§ **EXERCISE GOAL**: Render the records as a numbered list, from the line that contains "BRAND (154, 39)" through the end of the records, with blank lines skipped. Leave the pictures out.
[Begin DATASET RECORDS]
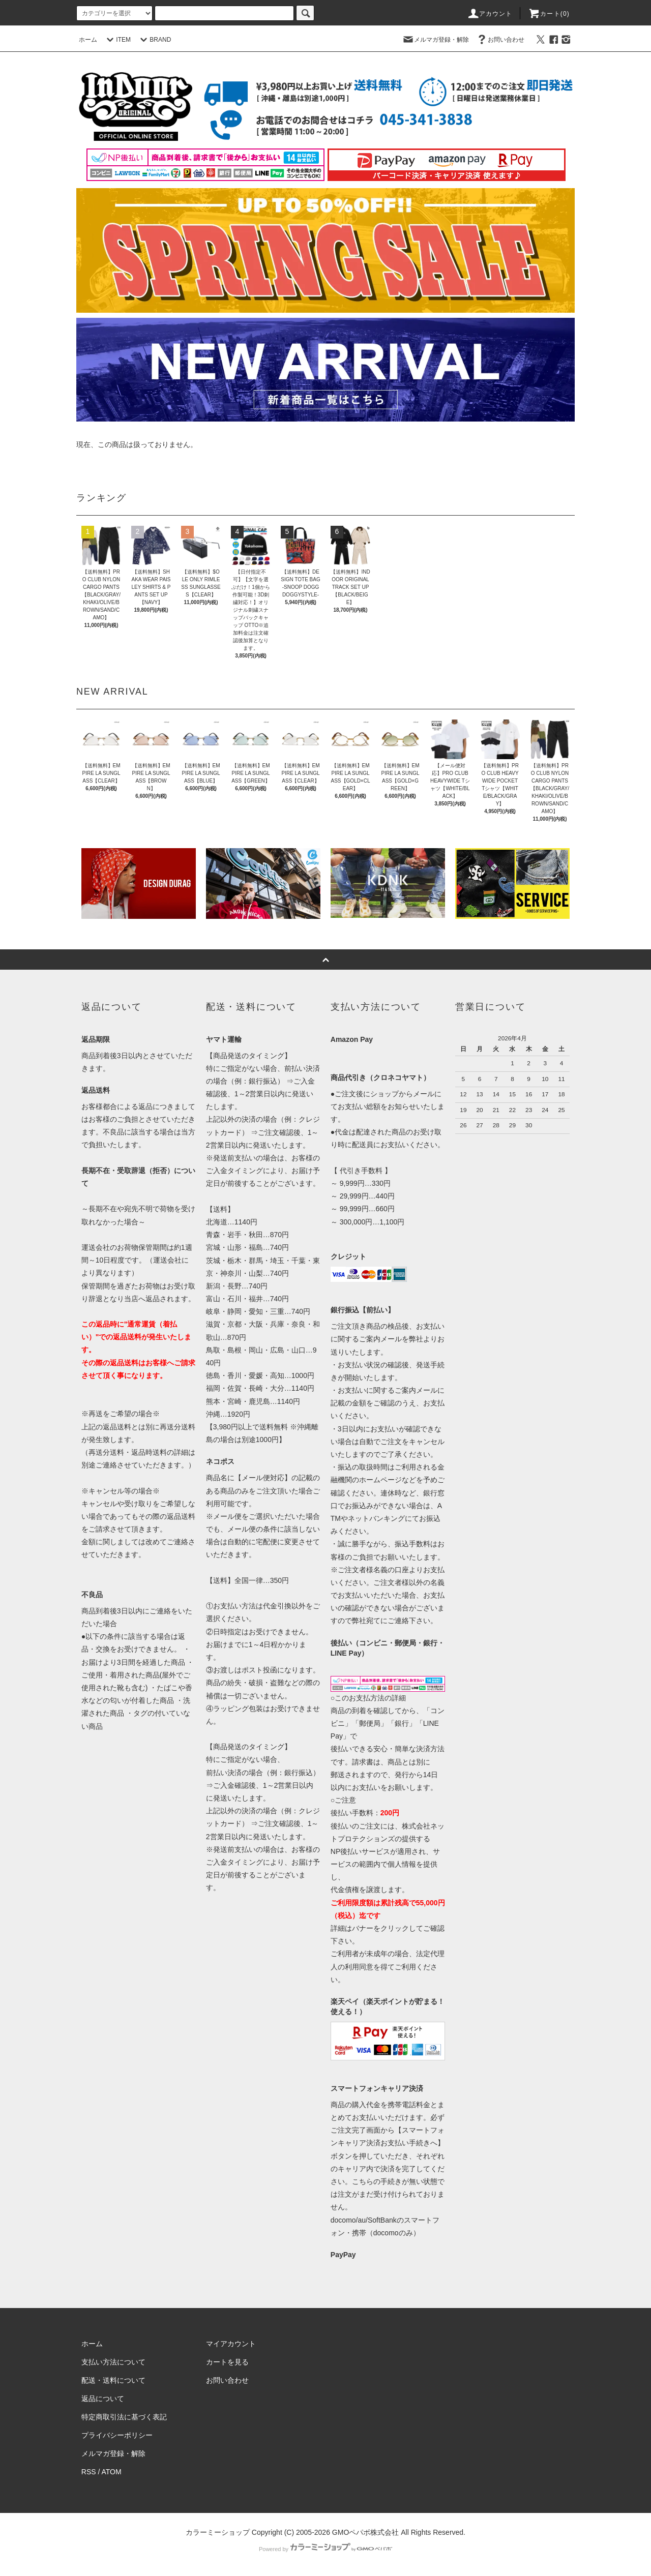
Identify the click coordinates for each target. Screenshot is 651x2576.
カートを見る (227, 2362)
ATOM (112, 2472)
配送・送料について (113, 2380)
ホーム (88, 39)
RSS (88, 2472)
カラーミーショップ (218, 2532)
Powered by (325, 2549)
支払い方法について (113, 2362)
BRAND (154, 39)
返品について (102, 2398)
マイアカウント (231, 2344)
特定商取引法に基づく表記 (124, 2417)
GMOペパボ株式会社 (365, 2532)
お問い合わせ (500, 39)
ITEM (117, 39)
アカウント (490, 13)
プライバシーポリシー (117, 2435)
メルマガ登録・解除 (435, 39)
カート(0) (549, 13)
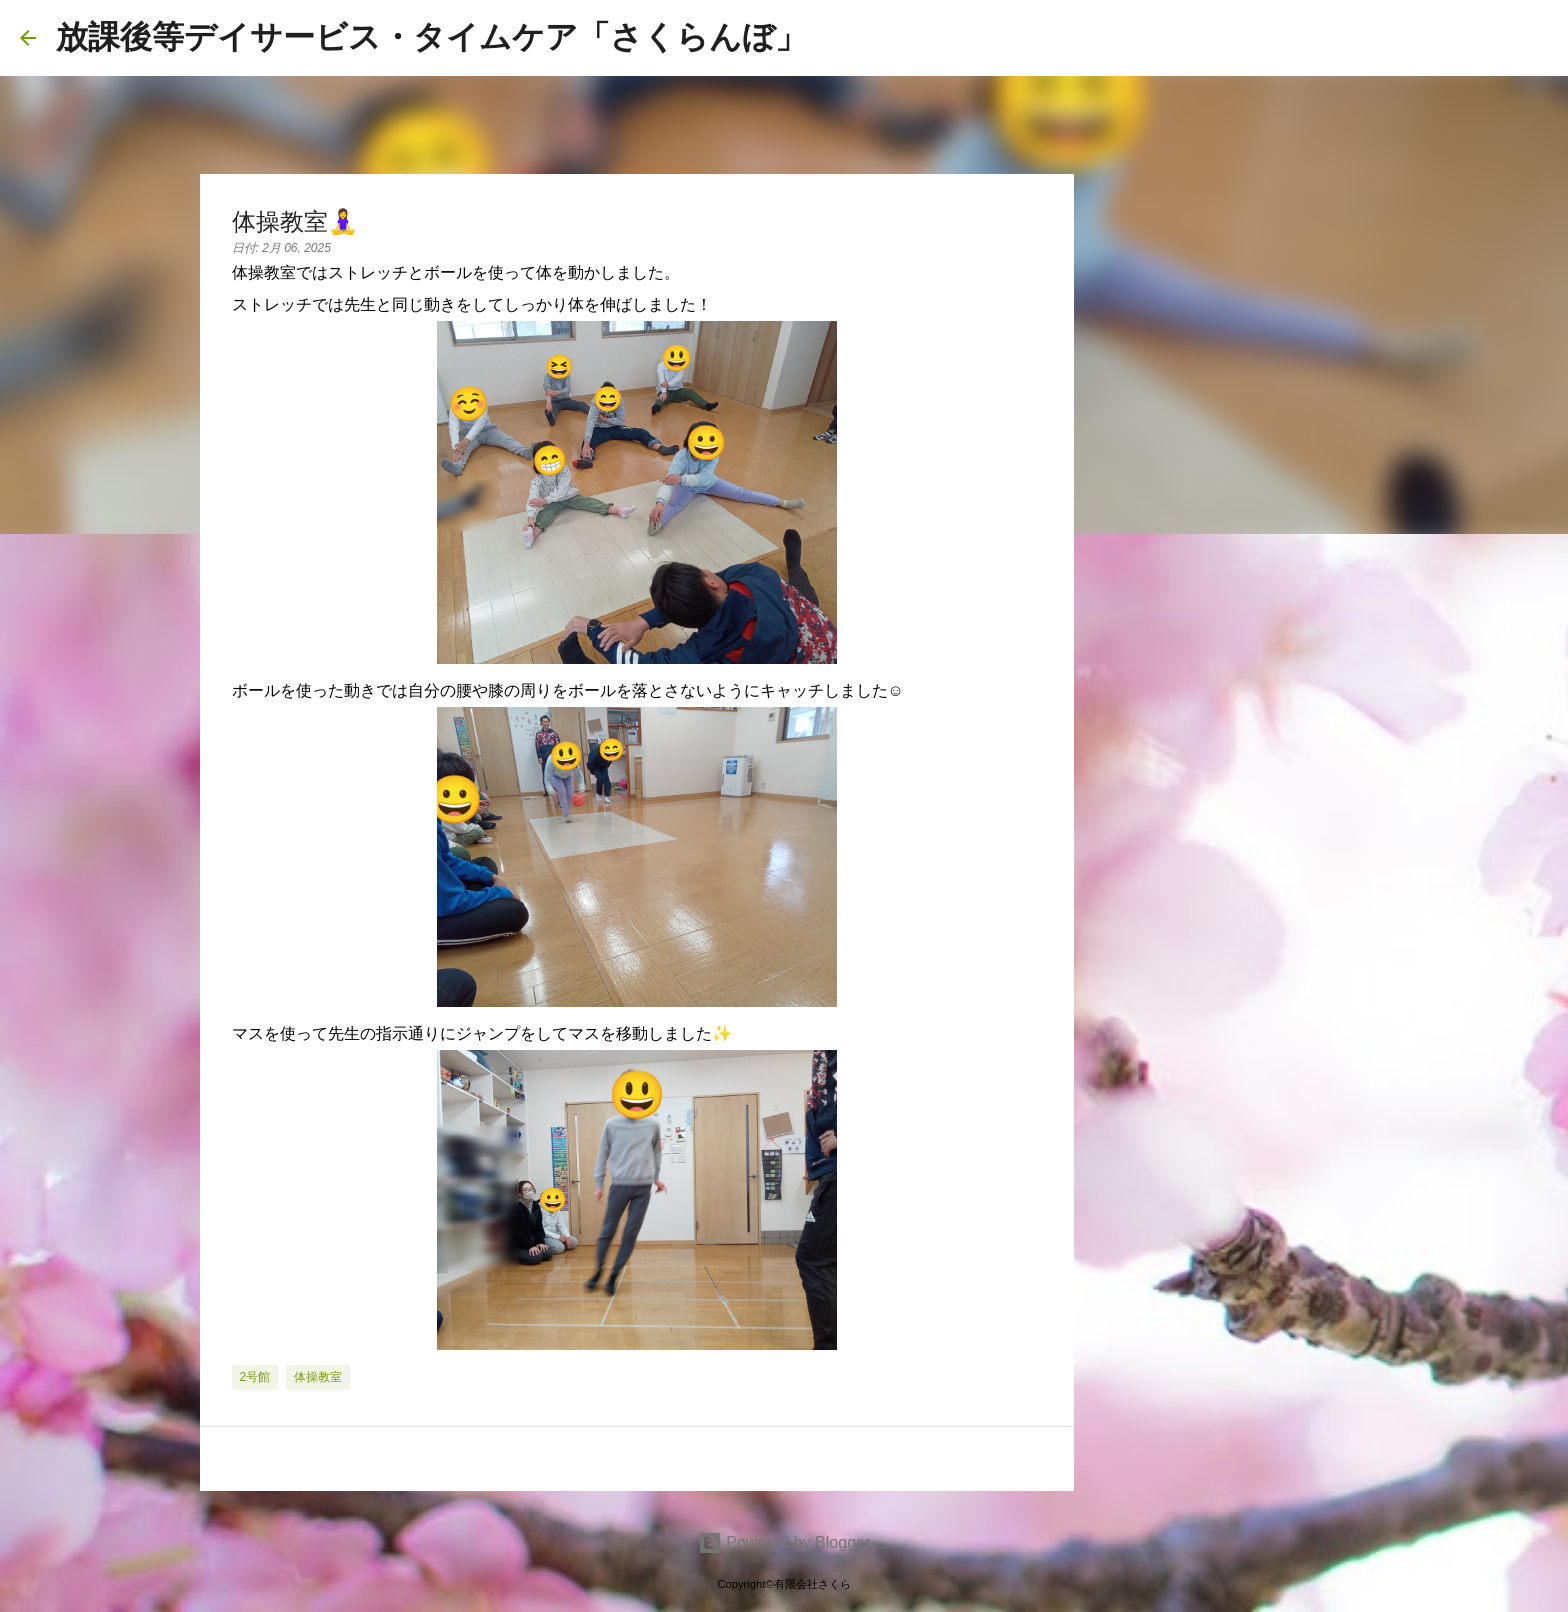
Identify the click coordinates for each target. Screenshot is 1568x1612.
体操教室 (318, 1377)
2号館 (255, 1377)
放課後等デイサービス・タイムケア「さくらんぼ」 (431, 37)
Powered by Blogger (784, 1542)
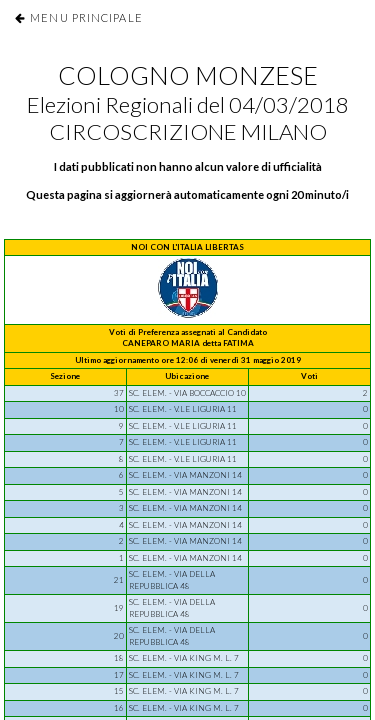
[End DATASET RECORDS]
§ **COMPLETE RESPONSE**:
1. BRAND (154, 39)
2. 返品について (102, 2398)
3. マイアカウント (231, 2344)
4. 特定商取引法に基づく表記 (124, 2417)
5. GMOペパボ株式会社 (365, 2532)
6. お問い合わせ (500, 39)
7. ITEM (117, 39)
8. アカウント (490, 13)
9. プライバシーポリシー (117, 2435)
10. メルマガ登録・解除 (435, 39)
11. カート(0) (549, 13)
12. Identify the click coordinates for each target. Screenshot is 1568x1612.
13. 体操教室 (318, 1377)
14. 2号館 (255, 1377)
15. 放課後等デイサービス・タイムケア「さくらんぼ」 (431, 37)
16. Powered by Blogger (784, 1542)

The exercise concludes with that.